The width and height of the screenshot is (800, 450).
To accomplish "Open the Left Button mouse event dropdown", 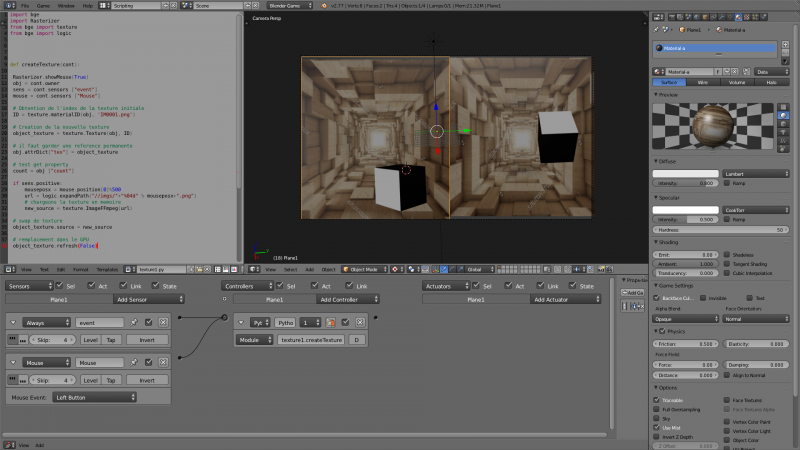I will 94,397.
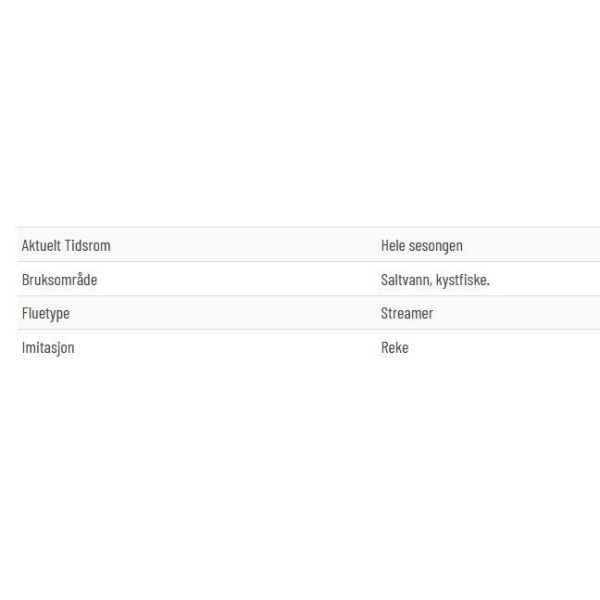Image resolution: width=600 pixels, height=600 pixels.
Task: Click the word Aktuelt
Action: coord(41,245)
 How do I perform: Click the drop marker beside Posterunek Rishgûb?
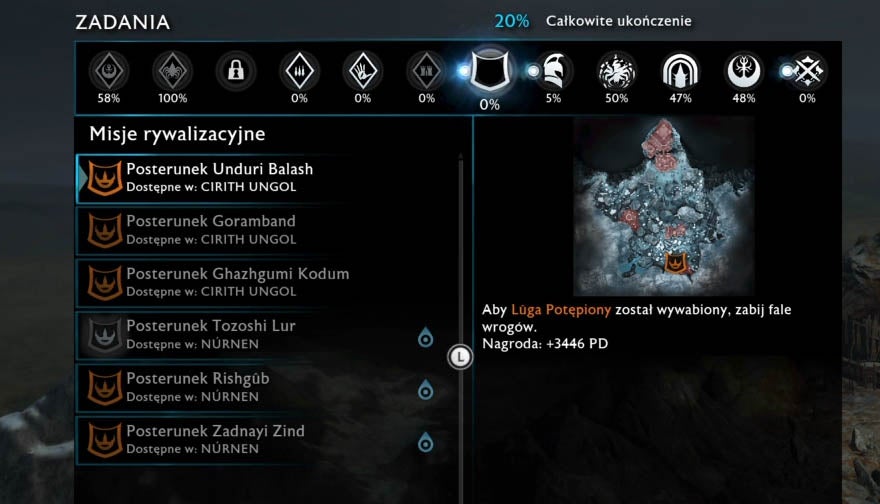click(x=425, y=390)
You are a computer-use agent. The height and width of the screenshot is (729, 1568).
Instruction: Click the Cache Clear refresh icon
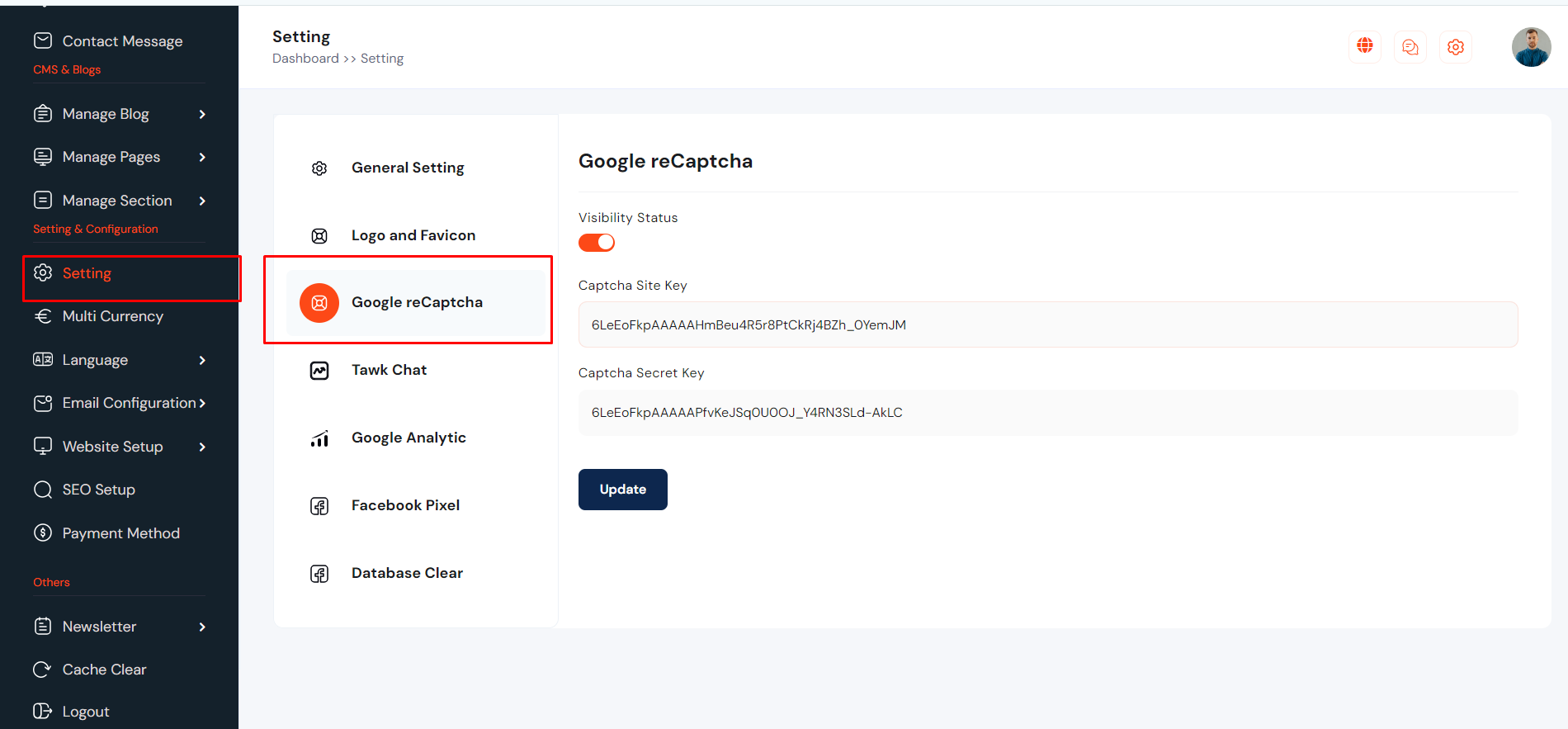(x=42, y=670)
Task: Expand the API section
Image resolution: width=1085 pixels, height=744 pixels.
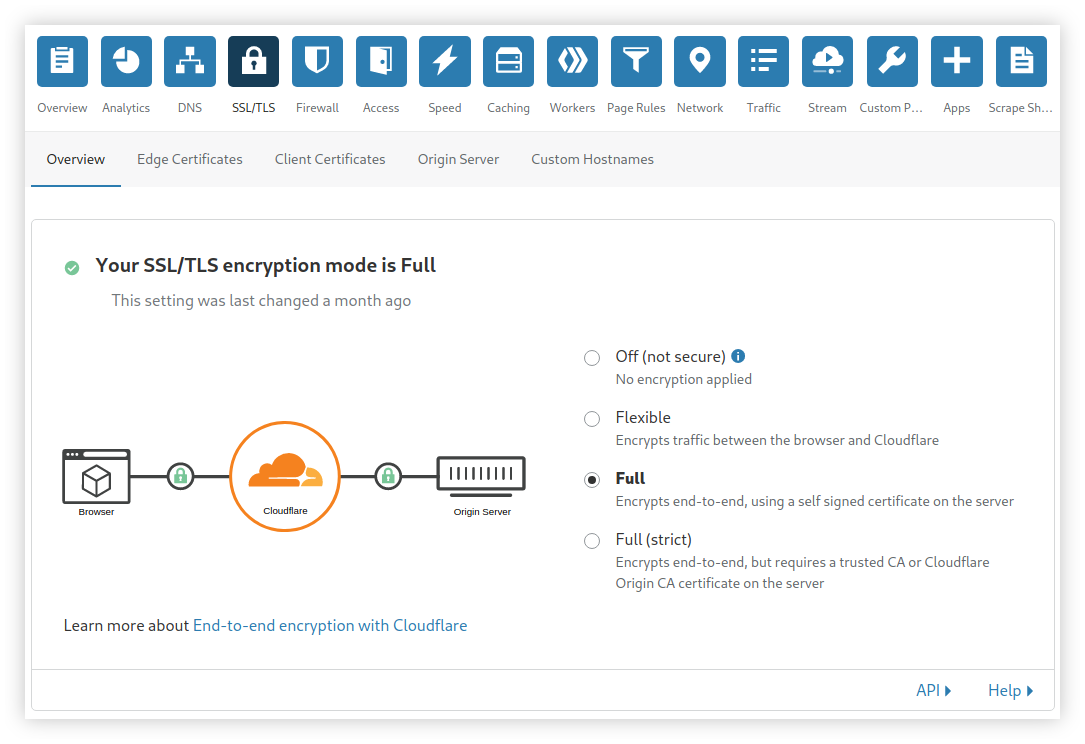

---

### Instructions for the task
Start at the line that contains "How do I perform: Click" and retype every line through the end of the entries above, both ends included. Exclude all pictures.

### Answer to this task
 How do I perform: Click the drop marker beside Posterunek Rishgûb?
click(x=425, y=390)
You are a computer-use agent. The height and width of the screenshot is (729, 1568).
Instruction: Click the Cache Clear refresh icon
(x=42, y=670)
Task: Expand the API section
Image resolution: width=1085 pixels, height=744 pixels.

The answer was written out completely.